All these adventitious circumstances, therefore, however individually important, are but of secondary moment to a consideration of the great first principles from which they all emanate, and of which they form but a physical apparatus or frame-work. This apparatus, too, must ever vary by circumstances; and however valuable the discoveries made for the better working of its machinery, it should be borne in mind that the whole is but a conventional arrangement, and much of it liable to be superseded or remodelled according as clearer views are developed regarding the fundamental laws of education itself, which are above all change, and eternal. But certain systems and modes of administering these essential laws have been generally

assumed as first principles, and whatever improvements have been effected from such data have rather tended outwards from the subject than inwards towards it.
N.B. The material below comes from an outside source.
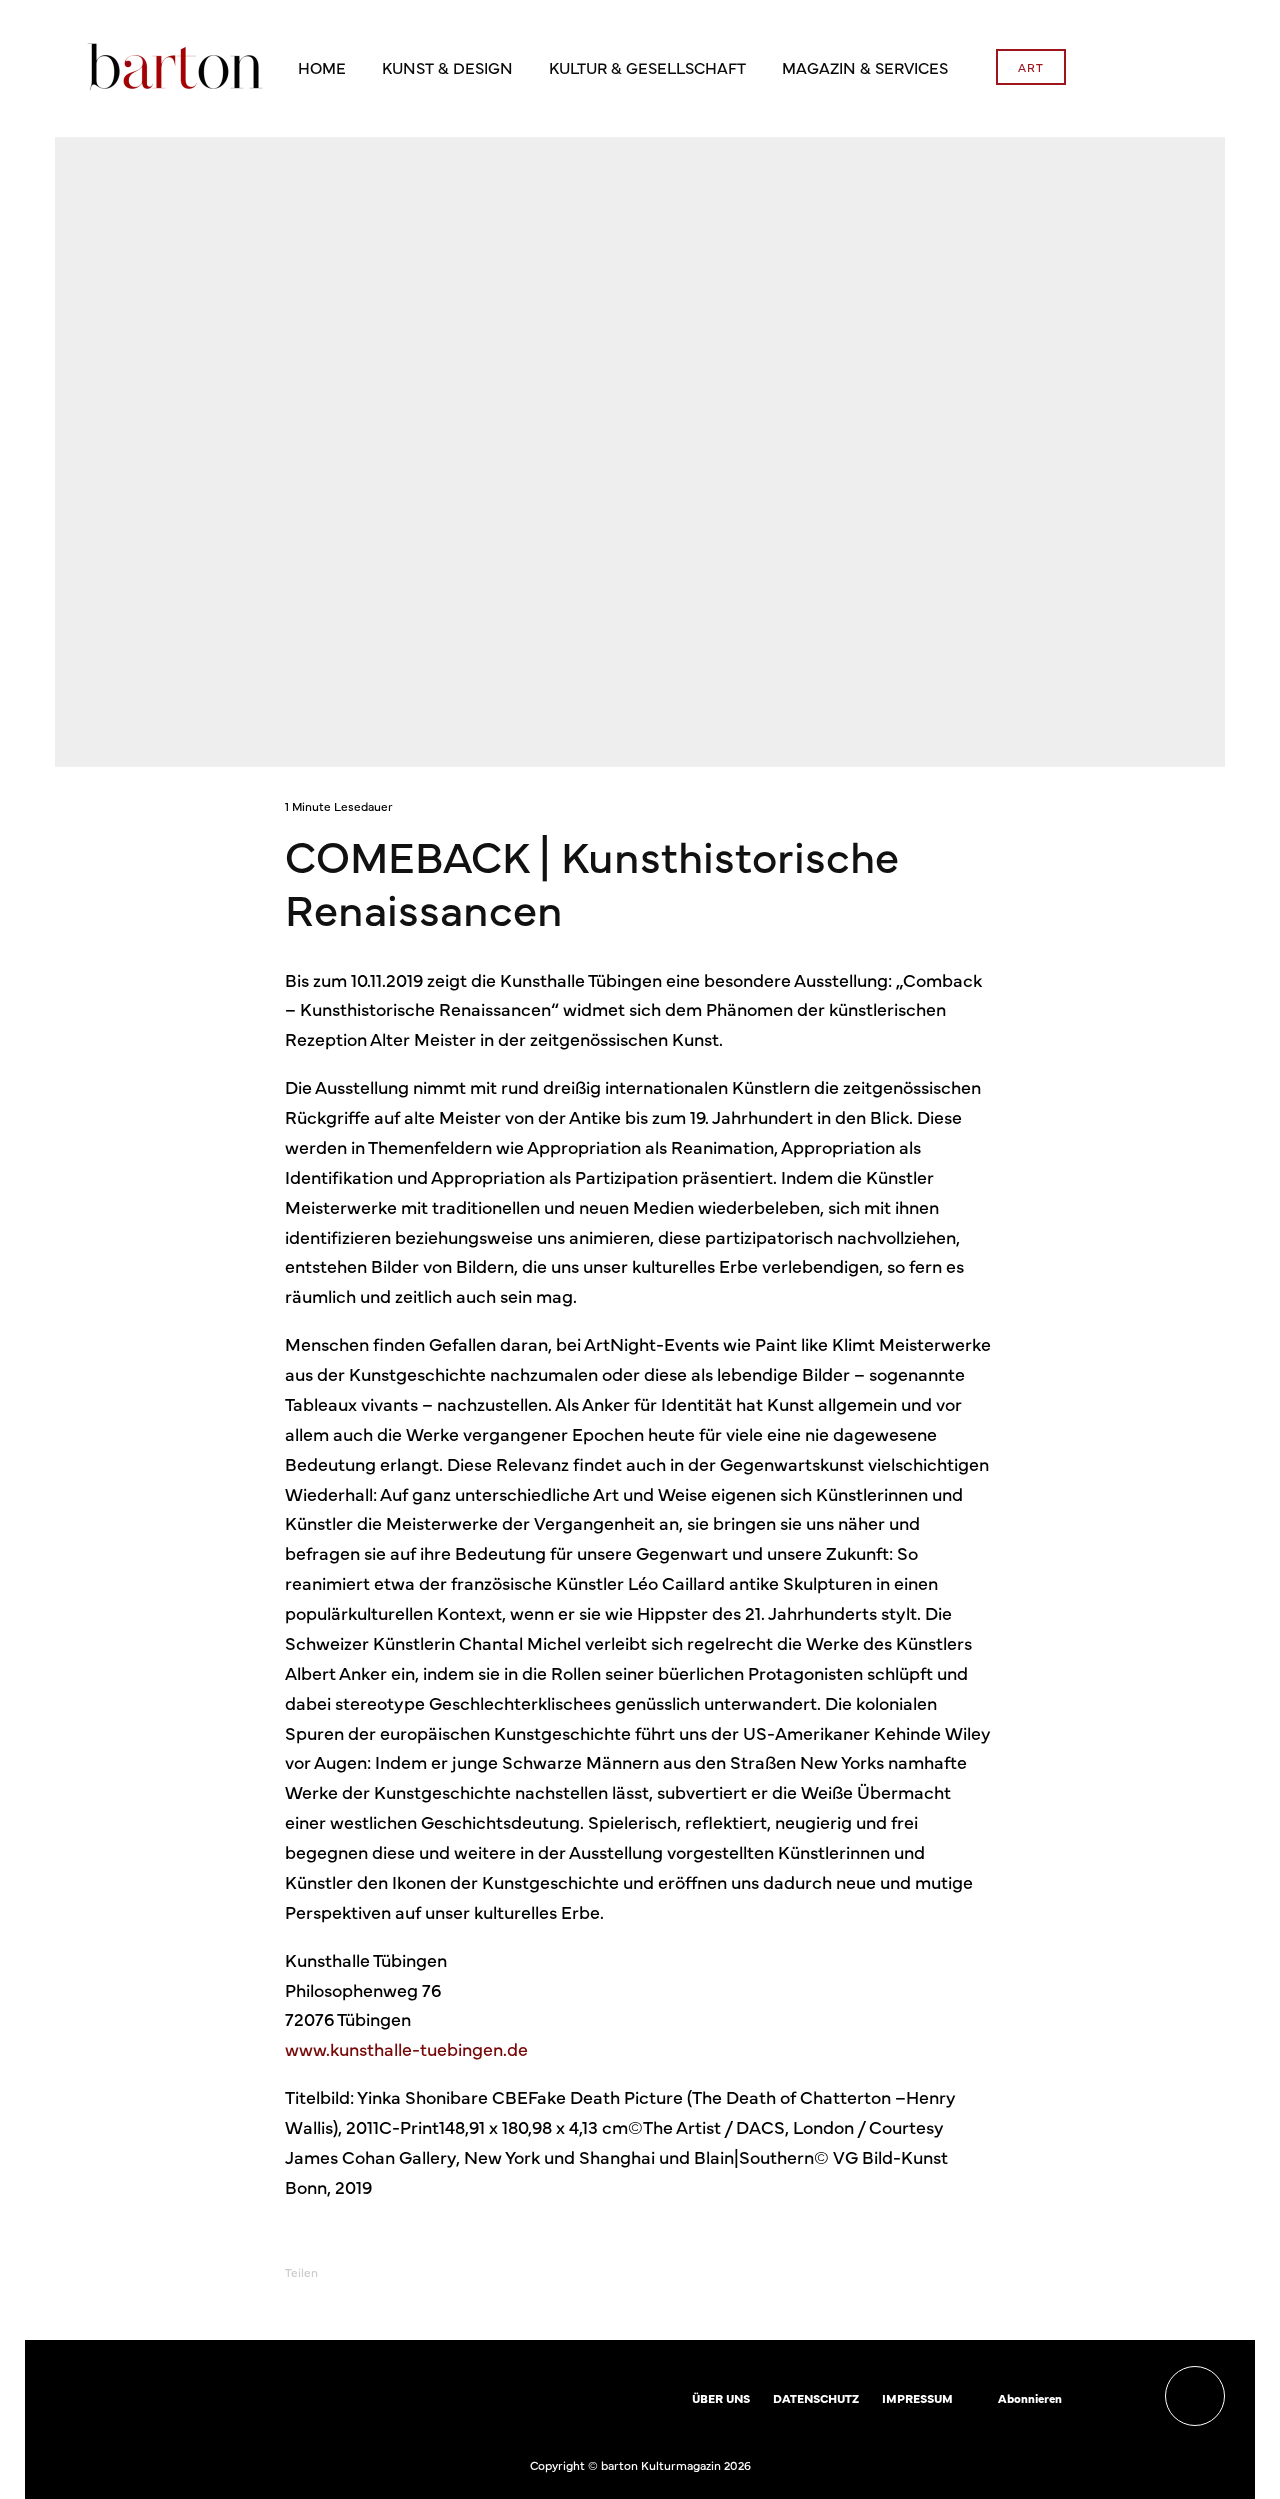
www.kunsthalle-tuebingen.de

The improvements introduced under the Bell and Lancasterian systems are of this nature. These were at first merely organic changes in the external management of a school, with perhaps better modes of teaching what was taught before. But that which was taught before constituted only a small part of education, and hence little improvement in it was thus effected. Nor, for the same reason, was the adoption of the explanatory and intellectual mode much of an essential improvement. While monitorism arranged and methodized its previous materials, the intellectual system improved upon the materials themselves. But neither a better arrangement nor improvement of these instruments was much advance towards a knowledge and practice of their application, or the work to be done by them, much less of that greater and more important part of the work not even subject to their influence. And the reason is, that erroneous systems of belief regarding the nature of that work no less generally prevailed than an ignorance of its practice.

This tendency in the universal mind to deposit, as it were, certain systems of belief and practice, which the lapse of time equally consolidates, whether erroneous or otherwise, is not therefore always beneficial to the cause of truth, but more frequently the reverse. How often,

Of

and how long have the correct principles of science been retarded, in having had thus to struggle up from nature through the superincumbent framework of a popular but erroneous system of contrary opinions! The minds of the majority of mankind, trained up beneath such a canopy of ideas, passively receive the stereotyped impression; while it is only the rare occurrence of some less plastic but more original mind refusing to be thus moulded, that imbibes its convictions of truth from more natural sources. this "love of system" as a source of error, specified by Lord Bacon under the allegorical phrase, "The Idol of the Tribe," the Aristotelian philosophy is an instance—though indeed the system of doctrines that became popular under that name was very different from those contained in the genuine writings of the Stagirite. That system was taught in the schools for ages, and a blind submission to its dogmas exacted from pupils. In some universities it was considered scarcely inferior to the Scriptures. It was supported by statutes requiring teachers upon oath to follow no other guide than that of Aristotle, and it was considered a bold innovation when to that philosophy were merely added the writings of Plato, Pythagoras, and the Stoics. Yet the monks and Jesuits, who so loudly denounced that "heresy," as threatening a revolution in the science of mind, might have saved their alarms, had they known that no extension of the same system of reasoning would ever develop sounder views of mental

philosophy.

It was but adding to a building whose foundation was unsound, and which indeed, in another way than they feared, accelerated the ruin of the entire structure. But the temple of truth arose upon a different foundation, laid deep in nature, and was gradually reared to perfection by materials derived from the same source. Rejecting the logomachies and sophistries of the schoolmen, a return was made to the natural workings of the mind itself in its examination of nature, and the principles of a system of inductive reasoning drawn from thence, that have revolutionized or modified all former systems, not only of mental but material philosophy.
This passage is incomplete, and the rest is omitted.